Data on Patient Record Trajectory for Linkage (DataPRinT Linkage).
Main Article Content
Abstract
The linkage of Electronic Medical Records, Administrative and other data sources is highly valuable for research and health system monitoring. Once linked, combined resources can be analyzed to provide the answers to a variety of health questions that otherwise could not be answered. However, legislative and administrative barriers, including lengthy processes for data sharing agreements, may preclude timely linkage which is a key requirement during pandemics.
Objective
To develop a method using a patient’s health trajectory to probabilistically link primary care Electronic Medical Record (EMR) data with administrative and other data, without the need to transfer large datasets or identifiable information. To determine the legislative feasibility, accuracy and validity of this linkage process.
Study Design
Identify data strings that do not directly identify patients and could be used as unique linkage variables. The data strings, which we are calling dataprints, are sufficiently similar over time in different databases. One example in Ontario, Canada, is the pattern of submitted health claims. For every patient seen by a family physician, there exists a unique pattern of dates/billing codes/diagnoses over time. These unique patterns are reasonably similar in EMR and administrative datasets. We will apply an algorithm which turns the string in the selected dataprints to an irreversibly hashed code for each person. The hashed code and no additional information will be provided by both data controllers to a trusted-third party who will determine which records match and send a mapping table to both. This enables analyses to be run in parallel, without divulging any direct person identifiers.

[Stored records]
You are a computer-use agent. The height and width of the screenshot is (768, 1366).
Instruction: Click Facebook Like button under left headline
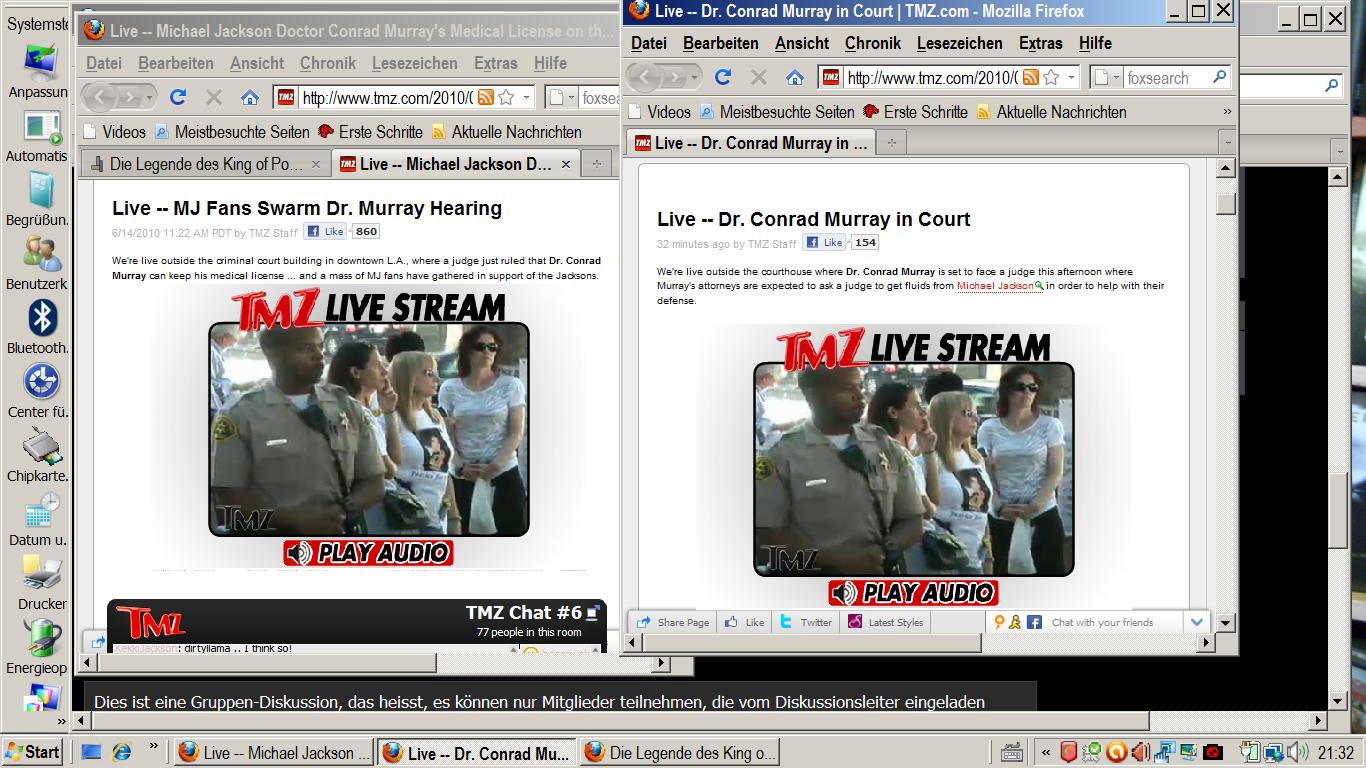point(326,231)
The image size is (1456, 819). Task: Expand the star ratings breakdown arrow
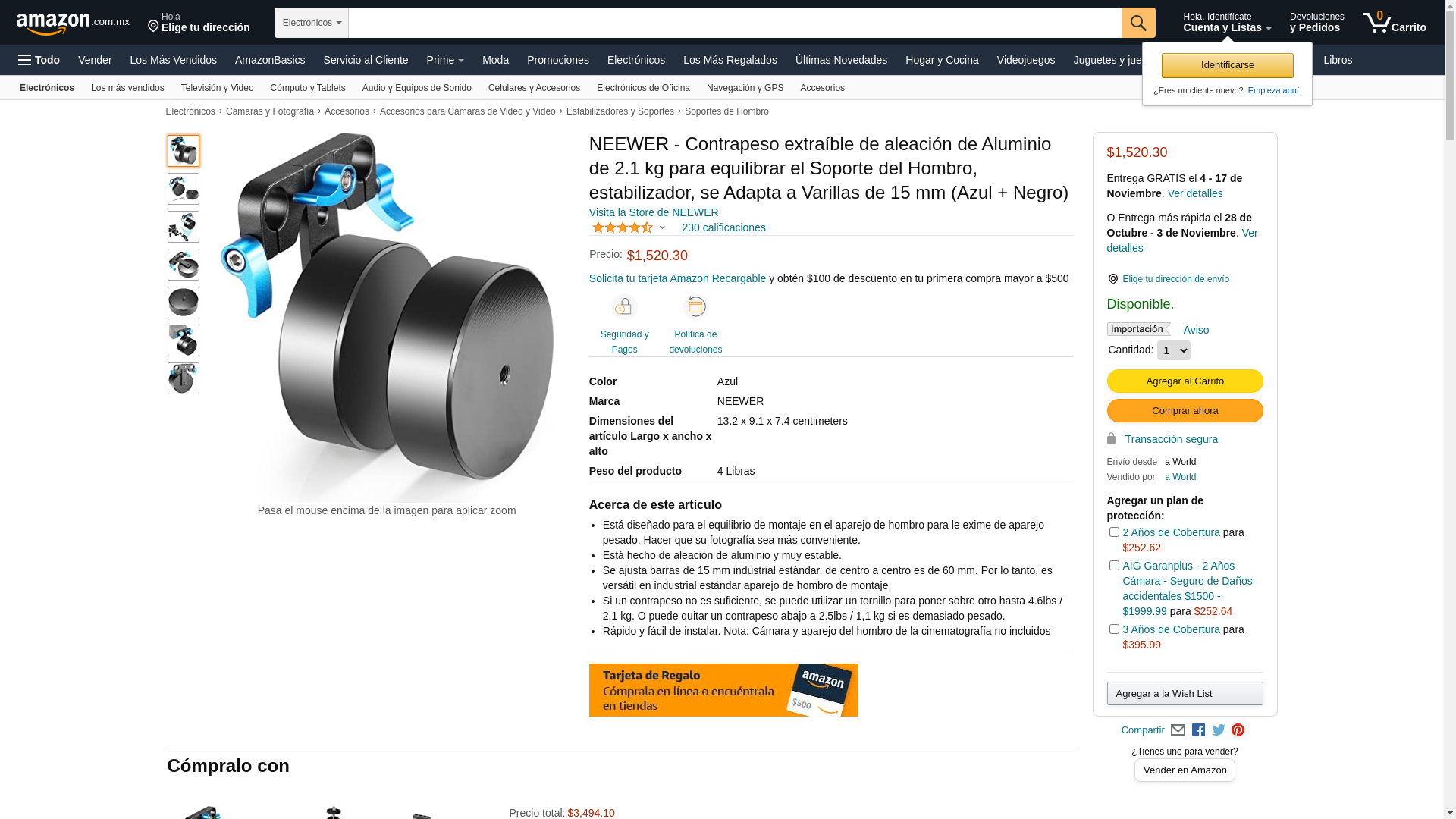662,228
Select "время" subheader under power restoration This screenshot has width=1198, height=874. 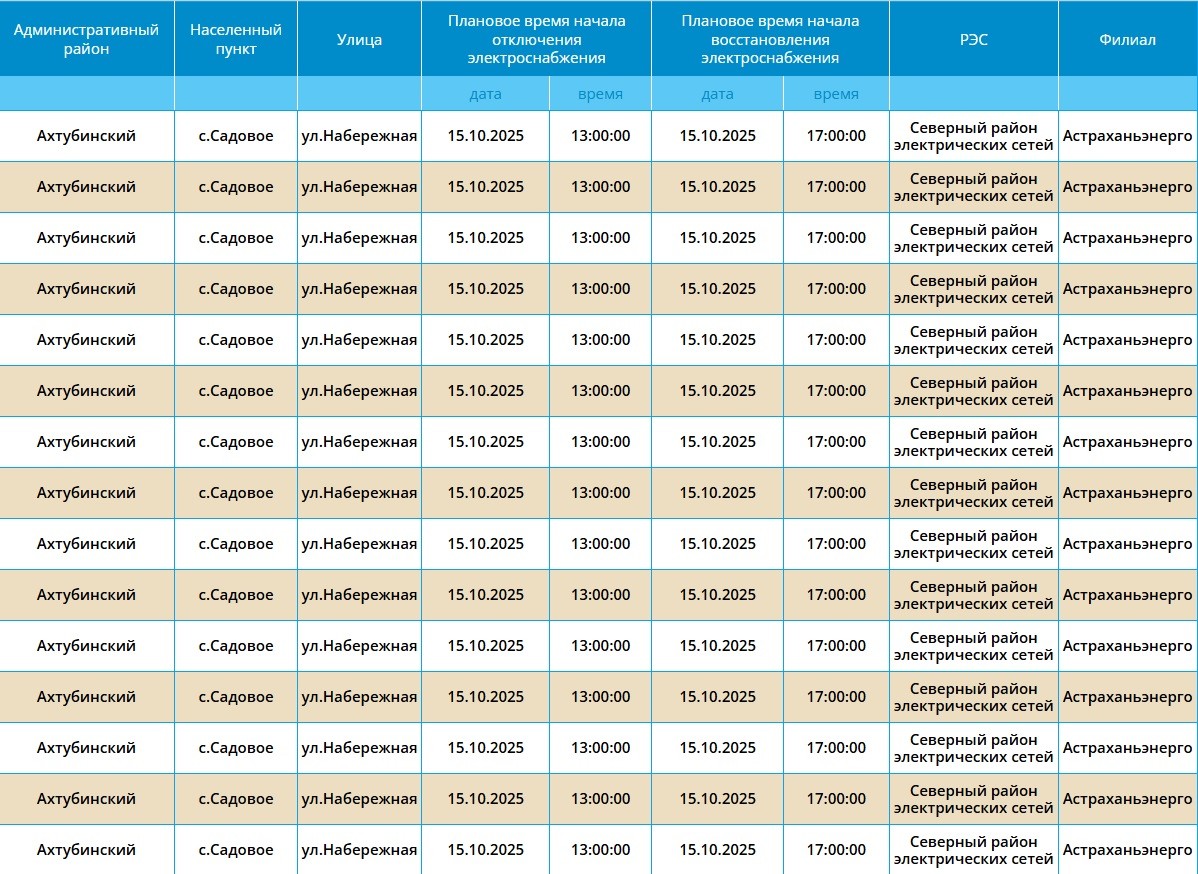point(836,94)
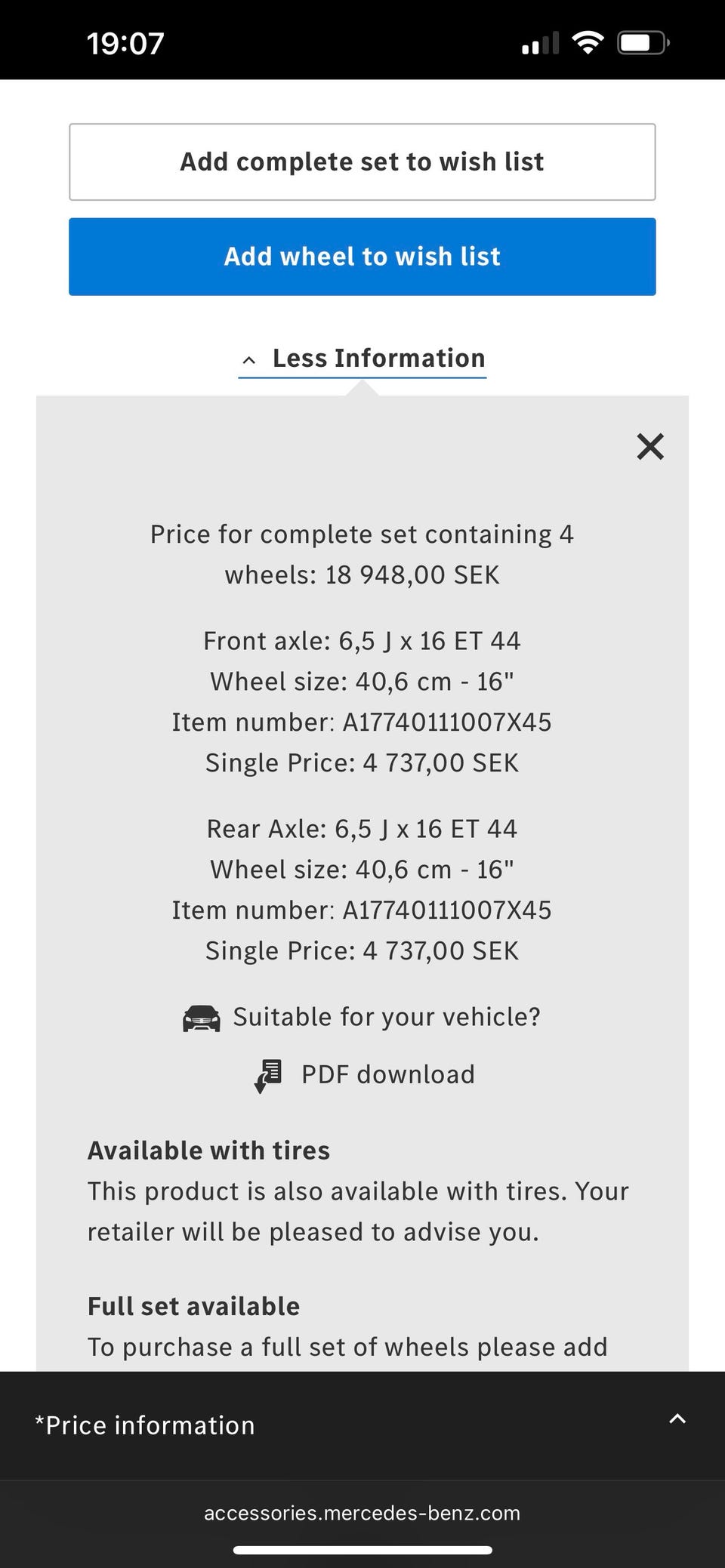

__WORK TO COMPLETE__.
(A) Do these statements agree with the DataPRinT Linkage abstract? (i) The trusted third party receives the hashed code and no additional information. (ii) The method depends on transferring large datasets. (iii) The unique patterns are identical in EMR and administrative datasets. Answer each with yes or no, and quote the deciding words.
(B) Can you quote the DataPRinT Linkage abstract from "Data on Patient" to "this linkage process."?
(C) Which properties of the linkage process does the DataPRinT Linkage abstract say the study will determine? List every one.

__RESPONSES FOR EACH TASK__.
(A)
(i) Yes: "The hashed code and no additional information will be provided by both data controllers to a trusted-third party"
(ii) No: "without the need to transfer large datasets or identifiable information"
(iii) No: "These unique patterns are reasonably similar in EMR and administrative datasets."

(B)
Data on Patient Record Trajectory for Linkage (DataPRinT Linkage).
Main Article Content
Abstract
The linkage of Electronic Medical Records, Administrative and other data sources is highly valuable for research and health system monitoring. Once linked, combined resources can be analyzed to provide the answers to a variety of health questions that otherwise could not be answered. However, legislative and administrative barriers, including lengthy processes for data sharing agreements, may preclude timely linkage which is a key requirement during pandemics.
Objective
To develop a method using a patient’s health trajectory to probabilistically link primary care Electronic Medical Record (EMR) data with administrative and other data, without the need to transfer large datasets or identifiable information. To determine the legislative feasibility, accuracy and validity of this linkage process.

(C)
- legislative feasibility
- accuracy
- validity